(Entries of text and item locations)
>> START

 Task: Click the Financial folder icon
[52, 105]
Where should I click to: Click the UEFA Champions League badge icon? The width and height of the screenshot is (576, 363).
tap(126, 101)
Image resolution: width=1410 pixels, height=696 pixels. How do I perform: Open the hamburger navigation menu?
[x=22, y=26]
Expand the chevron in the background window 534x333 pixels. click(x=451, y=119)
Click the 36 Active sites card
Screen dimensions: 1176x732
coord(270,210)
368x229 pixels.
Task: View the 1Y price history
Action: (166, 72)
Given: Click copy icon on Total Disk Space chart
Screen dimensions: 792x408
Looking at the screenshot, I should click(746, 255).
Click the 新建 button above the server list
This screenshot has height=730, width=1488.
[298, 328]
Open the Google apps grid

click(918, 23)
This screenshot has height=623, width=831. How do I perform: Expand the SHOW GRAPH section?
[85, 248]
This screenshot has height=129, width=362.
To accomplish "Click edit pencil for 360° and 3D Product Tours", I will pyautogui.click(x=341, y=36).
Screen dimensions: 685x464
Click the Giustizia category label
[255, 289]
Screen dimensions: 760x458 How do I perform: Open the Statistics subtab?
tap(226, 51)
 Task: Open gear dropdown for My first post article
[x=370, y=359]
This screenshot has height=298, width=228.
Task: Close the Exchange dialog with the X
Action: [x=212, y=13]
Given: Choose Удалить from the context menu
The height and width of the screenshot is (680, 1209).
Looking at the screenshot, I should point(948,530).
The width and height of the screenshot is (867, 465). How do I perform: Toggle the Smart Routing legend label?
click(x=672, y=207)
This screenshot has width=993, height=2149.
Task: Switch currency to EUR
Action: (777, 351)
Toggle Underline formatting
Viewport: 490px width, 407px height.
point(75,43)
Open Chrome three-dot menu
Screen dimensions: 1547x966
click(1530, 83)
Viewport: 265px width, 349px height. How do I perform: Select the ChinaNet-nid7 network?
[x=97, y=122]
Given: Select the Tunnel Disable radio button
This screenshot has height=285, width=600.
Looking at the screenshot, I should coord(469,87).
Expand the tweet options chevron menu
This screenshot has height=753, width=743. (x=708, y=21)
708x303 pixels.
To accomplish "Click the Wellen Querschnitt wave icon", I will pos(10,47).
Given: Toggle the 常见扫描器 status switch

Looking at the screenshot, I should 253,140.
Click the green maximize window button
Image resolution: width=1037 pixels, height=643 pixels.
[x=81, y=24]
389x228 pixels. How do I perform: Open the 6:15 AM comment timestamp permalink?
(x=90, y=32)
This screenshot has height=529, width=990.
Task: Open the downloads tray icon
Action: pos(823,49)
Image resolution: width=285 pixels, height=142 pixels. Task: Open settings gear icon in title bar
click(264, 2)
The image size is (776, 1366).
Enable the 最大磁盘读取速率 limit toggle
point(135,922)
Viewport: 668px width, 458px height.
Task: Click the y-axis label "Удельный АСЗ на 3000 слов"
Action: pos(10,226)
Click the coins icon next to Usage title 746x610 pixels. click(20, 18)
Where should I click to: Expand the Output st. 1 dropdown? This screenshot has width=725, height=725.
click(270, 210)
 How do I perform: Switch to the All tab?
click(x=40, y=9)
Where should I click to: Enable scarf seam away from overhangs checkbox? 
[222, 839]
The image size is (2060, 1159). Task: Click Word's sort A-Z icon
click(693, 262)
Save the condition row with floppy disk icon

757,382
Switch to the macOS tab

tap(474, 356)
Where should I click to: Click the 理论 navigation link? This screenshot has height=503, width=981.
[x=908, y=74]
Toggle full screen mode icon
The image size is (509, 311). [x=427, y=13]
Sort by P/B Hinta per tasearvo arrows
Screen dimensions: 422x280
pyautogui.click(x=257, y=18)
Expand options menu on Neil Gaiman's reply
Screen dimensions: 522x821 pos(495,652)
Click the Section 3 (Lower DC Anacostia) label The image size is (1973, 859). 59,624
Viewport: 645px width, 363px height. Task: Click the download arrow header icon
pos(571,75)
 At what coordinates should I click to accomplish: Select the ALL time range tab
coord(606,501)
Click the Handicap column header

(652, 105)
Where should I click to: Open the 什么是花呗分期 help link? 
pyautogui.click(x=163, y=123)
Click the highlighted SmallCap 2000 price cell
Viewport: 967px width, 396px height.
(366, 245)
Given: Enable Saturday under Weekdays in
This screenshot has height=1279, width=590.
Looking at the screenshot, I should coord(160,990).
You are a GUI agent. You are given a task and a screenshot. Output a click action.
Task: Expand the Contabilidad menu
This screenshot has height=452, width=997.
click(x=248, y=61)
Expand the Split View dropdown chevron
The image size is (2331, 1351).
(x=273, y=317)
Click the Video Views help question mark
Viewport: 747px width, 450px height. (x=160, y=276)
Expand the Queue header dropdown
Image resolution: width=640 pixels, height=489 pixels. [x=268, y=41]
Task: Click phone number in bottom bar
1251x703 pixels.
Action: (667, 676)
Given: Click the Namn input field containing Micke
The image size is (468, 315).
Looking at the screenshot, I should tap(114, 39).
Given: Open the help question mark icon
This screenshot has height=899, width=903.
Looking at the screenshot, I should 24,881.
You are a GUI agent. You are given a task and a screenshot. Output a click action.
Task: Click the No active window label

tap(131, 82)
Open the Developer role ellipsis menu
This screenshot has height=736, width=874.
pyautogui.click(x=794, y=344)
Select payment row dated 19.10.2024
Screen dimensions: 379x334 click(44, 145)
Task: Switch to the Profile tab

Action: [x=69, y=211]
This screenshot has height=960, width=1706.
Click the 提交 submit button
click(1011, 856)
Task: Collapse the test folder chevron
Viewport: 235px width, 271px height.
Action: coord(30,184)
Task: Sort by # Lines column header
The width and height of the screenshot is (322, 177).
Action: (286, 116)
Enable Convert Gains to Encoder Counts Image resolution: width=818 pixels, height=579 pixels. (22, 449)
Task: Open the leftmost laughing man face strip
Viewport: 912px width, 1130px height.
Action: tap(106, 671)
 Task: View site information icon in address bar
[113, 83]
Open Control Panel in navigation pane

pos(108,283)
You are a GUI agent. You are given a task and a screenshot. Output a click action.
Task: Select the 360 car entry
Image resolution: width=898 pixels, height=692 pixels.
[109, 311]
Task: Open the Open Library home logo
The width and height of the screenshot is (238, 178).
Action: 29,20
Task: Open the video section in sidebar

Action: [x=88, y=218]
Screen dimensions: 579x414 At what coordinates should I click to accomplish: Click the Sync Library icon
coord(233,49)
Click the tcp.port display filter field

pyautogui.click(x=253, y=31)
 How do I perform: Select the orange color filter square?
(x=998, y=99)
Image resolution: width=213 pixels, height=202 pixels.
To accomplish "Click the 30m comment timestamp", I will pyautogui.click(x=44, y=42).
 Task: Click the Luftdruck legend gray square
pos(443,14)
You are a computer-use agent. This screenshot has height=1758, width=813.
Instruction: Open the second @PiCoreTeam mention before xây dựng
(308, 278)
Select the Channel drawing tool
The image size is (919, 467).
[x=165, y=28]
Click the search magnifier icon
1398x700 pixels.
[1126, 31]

>> END

Print every one of the entries above again, with each line reproduced word for word and in the same order.

 Task: Click the Financial folder icon
[52, 105]
Where should I click to: Click the UEFA Champions League badge icon? The width and height of the screenshot is (576, 363).
tap(126, 101)
Image resolution: width=1410 pixels, height=696 pixels. How do I perform: Open the hamburger navigation menu?
[x=22, y=26]
Expand the chevron in the background window 534x333 pixels. click(x=451, y=119)
Click the 36 Active sites card
Screen dimensions: 1176x732
coord(270,210)
368x229 pixels.
Task: View the 1Y price history
Action: (166, 72)
Given: Click copy icon on Total Disk Space chart
Screen dimensions: 792x408
Looking at the screenshot, I should click(746, 255).
Click the 新建 button above the server list
This screenshot has height=730, width=1488.
[298, 328]
Open the Google apps grid

click(918, 23)
This screenshot has height=623, width=831. How do I perform: Expand the SHOW GRAPH section?
[85, 248]
This screenshot has height=129, width=362.
To accomplish "Click edit pencil for 360° and 3D Product Tours", I will pyautogui.click(x=341, y=36).
Screen dimensions: 685x464
Click the Giustizia category label
[255, 289]
Screen dimensions: 760x458 How do I perform: Open the Statistics subtab?
tap(226, 51)
 Task: Open gear dropdown for My first post article
[x=370, y=359]
This screenshot has height=298, width=228.
Task: Close the Exchange dialog with the X
Action: [x=212, y=13]
Given: Choose Удалить from the context menu
The height and width of the screenshot is (680, 1209).
Looking at the screenshot, I should point(948,530).
The width and height of the screenshot is (867, 465). How do I perform: Toggle the Smart Routing legend label?
click(x=672, y=207)
This screenshot has width=993, height=2149.
Task: Switch currency to EUR
Action: (777, 351)
Toggle Underline formatting
Viewport: 490px width, 407px height.
point(75,43)
Open Chrome three-dot menu
Screen dimensions: 1547x966
click(1530, 83)
Viewport: 265px width, 349px height. How do I perform: Select the ChinaNet-nid7 network?
[x=97, y=122]
Given: Select the Tunnel Disable radio button
This screenshot has height=285, width=600.
Looking at the screenshot, I should coord(469,87).
Expand the tweet options chevron menu
This screenshot has height=753, width=743. (x=708, y=21)
708x303 pixels.
To accomplish "Click the Wellen Querschnitt wave icon", I will pos(10,47).
Given: Toggle the 常见扫描器 status switch

Looking at the screenshot, I should 253,140.
Click the green maximize window button
Image resolution: width=1037 pixels, height=643 pixels.
[x=81, y=24]
389x228 pixels. How do I perform: Open the 6:15 AM comment timestamp permalink?
(x=90, y=32)
This screenshot has height=529, width=990.
Task: Open the downloads tray icon
Action: pos(823,49)
Image resolution: width=285 pixels, height=142 pixels. Task: Open settings gear icon in title bar
click(264, 2)
The image size is (776, 1366).
Enable the 最大磁盘读取速率 limit toggle
point(135,922)
Viewport: 668px width, 458px height.
Task: Click the y-axis label "Удельный АСЗ на 3000 слов"
Action: pos(10,226)
Click the coins icon next to Usage title 746x610 pixels. click(20, 18)
Where should I click to: Expand the Output st. 1 dropdown? This screenshot has width=725, height=725.
click(270, 210)
 How do I perform: Switch to the All tab?
click(x=40, y=9)
Where should I click to: Enable scarf seam away from overhangs checkbox? 
[222, 839]
The image size is (2060, 1159). Task: Click Word's sort A-Z icon
click(693, 262)
Save the condition row with floppy disk icon

757,382
Switch to the macOS tab

tap(474, 356)
Where should I click to: Click the 理论 navigation link? This screenshot has height=503, width=981.
[x=908, y=74]
Toggle full screen mode icon
The image size is (509, 311). [x=427, y=13]
Sort by P/B Hinta per tasearvo arrows
Screen dimensions: 422x280
pyautogui.click(x=257, y=18)
Expand options menu on Neil Gaiman's reply
Screen dimensions: 522x821 pos(495,652)
Click the Section 3 (Lower DC Anacostia) label The image size is (1973, 859). 59,624
Viewport: 645px width, 363px height. Task: Click the download arrow header icon
pos(571,75)
 At what coordinates should I click to accomplish: Select the ALL time range tab
coord(606,501)
Click the Handicap column header

(652, 105)
Where should I click to: Open the 什么是花呗分期 help link? 
pyautogui.click(x=163, y=123)
Click the highlighted SmallCap 2000 price cell
Viewport: 967px width, 396px height.
(366, 245)
Given: Enable Saturday under Weekdays in
This screenshot has height=1279, width=590.
Looking at the screenshot, I should coord(160,990).
You are a GUI agent. You are given a task and a screenshot. Output a click action.
Task: Expand the Contabilidad menu
This screenshot has height=452, width=997.
click(x=248, y=61)
Expand the Split View dropdown chevron
The image size is (2331, 1351).
(x=273, y=317)
Click the Video Views help question mark
Viewport: 747px width, 450px height. (x=160, y=276)
Expand the Queue header dropdown
Image resolution: width=640 pixels, height=489 pixels. [x=268, y=41]
Task: Click phone number in bottom bar
1251x703 pixels.
Action: (667, 676)
Given: Click the Namn input field containing Micke
The image size is (468, 315).
Looking at the screenshot, I should tap(114, 39).
Given: Open the help question mark icon
This screenshot has height=899, width=903.
Looking at the screenshot, I should 24,881.
You are a GUI agent. You are given a task and a screenshot. Output a click action.
Task: Click the No active window label

tap(131, 82)
Open the Developer role ellipsis menu
This screenshot has height=736, width=874.
pyautogui.click(x=794, y=344)
Select payment row dated 19.10.2024
Screen dimensions: 379x334 click(44, 145)
Task: Switch to the Profile tab

Action: [x=69, y=211]
This screenshot has height=960, width=1706.
Click the 提交 submit button
click(1011, 856)
Task: Collapse the test folder chevron
Viewport: 235px width, 271px height.
Action: coord(30,184)
Task: Sort by # Lines column header
The width and height of the screenshot is (322, 177).
Action: (286, 116)
Enable Convert Gains to Encoder Counts Image resolution: width=818 pixels, height=579 pixels. (22, 449)
Task: Open the leftmost laughing man face strip
Viewport: 912px width, 1130px height.
Action: tap(106, 671)
 Task: View site information icon in address bar
[113, 83]
Open Control Panel in navigation pane

pos(108,283)
You are a GUI agent. You are given a task and a screenshot. Output a click action.
Task: Select the 360 car entry
Image resolution: width=898 pixels, height=692 pixels.
[109, 311]
Task: Open the Open Library home logo
The width and height of the screenshot is (238, 178).
Action: 29,20
Task: Open the video section in sidebar

Action: [x=88, y=218]
Screen dimensions: 579x414 At what coordinates should I click to accomplish: Click the Sync Library icon
coord(233,49)
Click the tcp.port display filter field

pyautogui.click(x=253, y=31)
 How do I perform: Select the orange color filter square?
(x=998, y=99)
Image resolution: width=213 pixels, height=202 pixels.
To accomplish "Click the 30m comment timestamp", I will pyautogui.click(x=44, y=42).
 Task: Click the Luftdruck legend gray square
pos(443,14)
You are a computer-use agent. This screenshot has height=1758, width=813.
Instruction: Open the second @PiCoreTeam mention before xây dựng
(308, 278)
Select the Channel drawing tool
The image size is (919, 467).
[x=165, y=28]
Click the search magnifier icon
1398x700 pixels.
[1126, 31]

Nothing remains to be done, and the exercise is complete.